WHAT IS BEING ASKED: Copy out the data between the line containing "Task: Click the vertical" and the line containing "Action: 518,295", inclusive, reproducing those lines verbatim.

SOURCE MATERIAL:
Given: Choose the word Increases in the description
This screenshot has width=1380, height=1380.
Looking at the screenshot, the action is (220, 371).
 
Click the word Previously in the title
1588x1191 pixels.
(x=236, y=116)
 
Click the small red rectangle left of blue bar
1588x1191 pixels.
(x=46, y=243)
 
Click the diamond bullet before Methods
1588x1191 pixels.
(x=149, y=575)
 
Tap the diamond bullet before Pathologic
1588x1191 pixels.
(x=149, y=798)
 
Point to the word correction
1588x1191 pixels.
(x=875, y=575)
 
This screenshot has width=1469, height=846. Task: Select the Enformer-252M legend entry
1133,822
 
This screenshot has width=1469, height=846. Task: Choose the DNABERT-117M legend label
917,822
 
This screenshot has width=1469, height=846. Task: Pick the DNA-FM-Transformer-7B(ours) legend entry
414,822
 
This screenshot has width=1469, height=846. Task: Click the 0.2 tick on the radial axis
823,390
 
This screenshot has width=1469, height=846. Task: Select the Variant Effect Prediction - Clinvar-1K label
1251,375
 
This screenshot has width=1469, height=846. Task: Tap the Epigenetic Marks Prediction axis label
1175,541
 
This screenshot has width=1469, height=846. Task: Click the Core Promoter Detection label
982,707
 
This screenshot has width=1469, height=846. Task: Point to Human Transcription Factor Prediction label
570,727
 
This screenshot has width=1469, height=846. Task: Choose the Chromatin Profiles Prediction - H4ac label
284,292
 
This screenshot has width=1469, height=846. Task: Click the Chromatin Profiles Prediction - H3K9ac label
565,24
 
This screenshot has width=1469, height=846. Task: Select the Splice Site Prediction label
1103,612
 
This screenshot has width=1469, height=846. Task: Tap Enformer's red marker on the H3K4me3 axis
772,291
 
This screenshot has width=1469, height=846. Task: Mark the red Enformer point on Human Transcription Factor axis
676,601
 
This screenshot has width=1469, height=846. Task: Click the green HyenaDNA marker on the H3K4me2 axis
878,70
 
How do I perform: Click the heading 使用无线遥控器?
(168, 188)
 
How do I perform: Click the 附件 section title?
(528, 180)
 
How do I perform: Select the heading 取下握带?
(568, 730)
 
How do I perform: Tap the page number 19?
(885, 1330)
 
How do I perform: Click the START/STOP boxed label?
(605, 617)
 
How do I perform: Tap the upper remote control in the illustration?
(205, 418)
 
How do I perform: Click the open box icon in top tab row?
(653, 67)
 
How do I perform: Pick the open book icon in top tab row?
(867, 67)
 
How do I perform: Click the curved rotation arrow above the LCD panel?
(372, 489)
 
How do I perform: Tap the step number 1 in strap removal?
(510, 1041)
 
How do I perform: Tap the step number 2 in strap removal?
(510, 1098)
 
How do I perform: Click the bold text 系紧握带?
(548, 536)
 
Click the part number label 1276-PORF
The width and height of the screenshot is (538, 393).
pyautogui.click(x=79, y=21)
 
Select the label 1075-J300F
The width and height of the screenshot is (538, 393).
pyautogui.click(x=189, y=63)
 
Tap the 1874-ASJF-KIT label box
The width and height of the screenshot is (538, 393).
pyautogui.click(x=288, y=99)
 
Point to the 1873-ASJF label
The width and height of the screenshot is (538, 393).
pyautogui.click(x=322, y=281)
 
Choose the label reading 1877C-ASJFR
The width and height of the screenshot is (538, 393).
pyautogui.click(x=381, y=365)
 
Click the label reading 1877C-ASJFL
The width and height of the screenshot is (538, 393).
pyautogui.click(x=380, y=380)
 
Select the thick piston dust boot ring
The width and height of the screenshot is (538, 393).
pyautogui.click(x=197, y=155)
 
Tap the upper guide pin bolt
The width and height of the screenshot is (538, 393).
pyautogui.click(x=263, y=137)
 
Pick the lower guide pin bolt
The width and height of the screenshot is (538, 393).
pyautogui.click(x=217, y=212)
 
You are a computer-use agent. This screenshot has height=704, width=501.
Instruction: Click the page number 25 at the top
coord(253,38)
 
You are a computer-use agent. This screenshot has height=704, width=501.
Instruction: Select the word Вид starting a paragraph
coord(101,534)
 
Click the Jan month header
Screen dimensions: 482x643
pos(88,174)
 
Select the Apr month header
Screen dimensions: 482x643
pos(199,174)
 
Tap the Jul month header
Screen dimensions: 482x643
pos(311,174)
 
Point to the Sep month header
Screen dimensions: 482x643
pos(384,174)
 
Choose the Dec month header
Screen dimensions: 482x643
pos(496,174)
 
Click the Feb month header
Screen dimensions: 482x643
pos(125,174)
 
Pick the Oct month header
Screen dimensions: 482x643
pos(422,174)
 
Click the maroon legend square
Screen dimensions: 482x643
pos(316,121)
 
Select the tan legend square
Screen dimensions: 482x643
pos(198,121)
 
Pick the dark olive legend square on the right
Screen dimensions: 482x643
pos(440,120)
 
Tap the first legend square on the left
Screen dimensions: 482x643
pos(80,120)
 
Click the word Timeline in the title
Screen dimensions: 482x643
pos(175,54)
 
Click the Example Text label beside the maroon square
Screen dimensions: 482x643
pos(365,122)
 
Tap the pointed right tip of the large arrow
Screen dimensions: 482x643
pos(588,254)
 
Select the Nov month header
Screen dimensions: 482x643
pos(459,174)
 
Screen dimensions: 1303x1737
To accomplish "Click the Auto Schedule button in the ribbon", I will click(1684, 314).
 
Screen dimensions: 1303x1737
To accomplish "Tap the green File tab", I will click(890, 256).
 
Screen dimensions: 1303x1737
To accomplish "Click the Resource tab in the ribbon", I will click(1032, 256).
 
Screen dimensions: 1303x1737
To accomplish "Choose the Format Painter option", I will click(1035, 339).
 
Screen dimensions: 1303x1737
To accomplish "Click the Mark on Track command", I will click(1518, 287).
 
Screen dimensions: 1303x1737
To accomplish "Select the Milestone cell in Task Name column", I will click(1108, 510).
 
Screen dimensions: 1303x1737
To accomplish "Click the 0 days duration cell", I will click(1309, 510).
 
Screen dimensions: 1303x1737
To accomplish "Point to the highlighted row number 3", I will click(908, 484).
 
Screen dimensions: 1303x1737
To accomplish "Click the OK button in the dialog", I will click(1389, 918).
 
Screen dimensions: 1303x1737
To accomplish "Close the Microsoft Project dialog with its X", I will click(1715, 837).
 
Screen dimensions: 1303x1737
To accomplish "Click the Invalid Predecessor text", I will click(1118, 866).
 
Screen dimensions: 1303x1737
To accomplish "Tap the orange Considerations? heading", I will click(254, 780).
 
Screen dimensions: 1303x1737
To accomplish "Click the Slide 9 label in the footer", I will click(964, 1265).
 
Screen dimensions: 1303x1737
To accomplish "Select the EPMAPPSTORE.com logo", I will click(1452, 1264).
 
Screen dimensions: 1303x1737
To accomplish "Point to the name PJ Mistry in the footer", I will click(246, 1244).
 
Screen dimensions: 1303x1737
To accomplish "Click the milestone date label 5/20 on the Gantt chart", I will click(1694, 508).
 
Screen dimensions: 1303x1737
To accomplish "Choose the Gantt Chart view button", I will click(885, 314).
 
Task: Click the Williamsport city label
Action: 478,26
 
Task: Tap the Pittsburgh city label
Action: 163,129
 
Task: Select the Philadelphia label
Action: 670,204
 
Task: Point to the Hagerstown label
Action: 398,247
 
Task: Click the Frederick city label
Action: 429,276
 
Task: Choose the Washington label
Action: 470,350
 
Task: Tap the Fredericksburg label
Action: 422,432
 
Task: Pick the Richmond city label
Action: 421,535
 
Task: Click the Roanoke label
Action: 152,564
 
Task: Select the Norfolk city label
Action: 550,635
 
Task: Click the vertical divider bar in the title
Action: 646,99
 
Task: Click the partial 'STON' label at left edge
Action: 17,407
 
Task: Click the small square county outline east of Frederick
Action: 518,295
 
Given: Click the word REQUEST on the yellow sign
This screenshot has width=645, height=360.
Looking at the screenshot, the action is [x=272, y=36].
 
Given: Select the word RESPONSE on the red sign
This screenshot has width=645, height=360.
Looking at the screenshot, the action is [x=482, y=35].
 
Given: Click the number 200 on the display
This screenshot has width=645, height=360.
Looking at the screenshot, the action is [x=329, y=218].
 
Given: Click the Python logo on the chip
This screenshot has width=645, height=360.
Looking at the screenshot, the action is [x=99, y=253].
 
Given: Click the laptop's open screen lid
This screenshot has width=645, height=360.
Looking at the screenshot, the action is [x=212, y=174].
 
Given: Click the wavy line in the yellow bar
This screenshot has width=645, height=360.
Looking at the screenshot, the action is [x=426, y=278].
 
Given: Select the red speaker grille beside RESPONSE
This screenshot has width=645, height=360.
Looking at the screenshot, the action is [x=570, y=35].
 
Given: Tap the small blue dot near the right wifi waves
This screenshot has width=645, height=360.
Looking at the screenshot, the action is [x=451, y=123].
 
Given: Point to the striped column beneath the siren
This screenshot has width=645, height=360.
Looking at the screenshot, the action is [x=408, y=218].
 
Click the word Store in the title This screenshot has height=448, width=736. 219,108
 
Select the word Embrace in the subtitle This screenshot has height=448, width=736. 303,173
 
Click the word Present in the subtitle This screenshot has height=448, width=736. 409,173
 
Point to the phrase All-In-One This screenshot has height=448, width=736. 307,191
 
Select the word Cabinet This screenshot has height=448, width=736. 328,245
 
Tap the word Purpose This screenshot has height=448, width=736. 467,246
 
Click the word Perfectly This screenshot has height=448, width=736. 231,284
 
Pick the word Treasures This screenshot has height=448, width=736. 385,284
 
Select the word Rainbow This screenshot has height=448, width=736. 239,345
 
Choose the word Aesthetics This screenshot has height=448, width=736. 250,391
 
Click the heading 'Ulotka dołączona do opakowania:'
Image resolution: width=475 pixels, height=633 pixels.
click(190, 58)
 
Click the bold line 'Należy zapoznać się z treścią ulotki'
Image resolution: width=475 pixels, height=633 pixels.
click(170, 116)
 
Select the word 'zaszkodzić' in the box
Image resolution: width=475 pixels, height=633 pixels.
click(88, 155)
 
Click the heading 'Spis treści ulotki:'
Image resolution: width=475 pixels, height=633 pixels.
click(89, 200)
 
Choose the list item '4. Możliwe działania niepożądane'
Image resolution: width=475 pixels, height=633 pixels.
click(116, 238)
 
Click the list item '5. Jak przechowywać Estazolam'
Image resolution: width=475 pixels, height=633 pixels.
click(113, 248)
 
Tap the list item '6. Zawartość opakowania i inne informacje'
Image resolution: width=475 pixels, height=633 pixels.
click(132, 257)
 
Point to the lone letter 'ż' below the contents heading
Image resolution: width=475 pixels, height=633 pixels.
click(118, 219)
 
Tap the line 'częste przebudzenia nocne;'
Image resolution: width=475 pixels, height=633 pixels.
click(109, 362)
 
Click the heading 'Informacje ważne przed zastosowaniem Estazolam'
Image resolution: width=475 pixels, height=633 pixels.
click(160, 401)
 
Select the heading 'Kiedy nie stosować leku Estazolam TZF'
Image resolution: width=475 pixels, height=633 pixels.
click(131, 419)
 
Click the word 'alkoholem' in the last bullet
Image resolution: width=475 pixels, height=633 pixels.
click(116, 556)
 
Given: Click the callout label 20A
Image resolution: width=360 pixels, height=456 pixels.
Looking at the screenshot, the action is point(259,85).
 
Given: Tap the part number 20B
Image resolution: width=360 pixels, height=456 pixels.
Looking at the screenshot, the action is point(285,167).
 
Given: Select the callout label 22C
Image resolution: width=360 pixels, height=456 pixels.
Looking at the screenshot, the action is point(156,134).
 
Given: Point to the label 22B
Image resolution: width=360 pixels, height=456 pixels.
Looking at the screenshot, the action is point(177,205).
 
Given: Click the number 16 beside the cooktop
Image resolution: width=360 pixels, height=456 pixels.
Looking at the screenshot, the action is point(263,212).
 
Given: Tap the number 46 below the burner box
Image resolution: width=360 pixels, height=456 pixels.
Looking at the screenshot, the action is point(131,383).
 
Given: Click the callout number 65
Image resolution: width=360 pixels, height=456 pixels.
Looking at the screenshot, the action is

WRITTEN SOLUTION:
Task: Click the vertical divider bar in the title
Action: 646,99
 
Task: Click the partial 'STON' label at left edge
Action: 17,407
 
Task: Click the small square county outline east of Frederick
Action: 518,295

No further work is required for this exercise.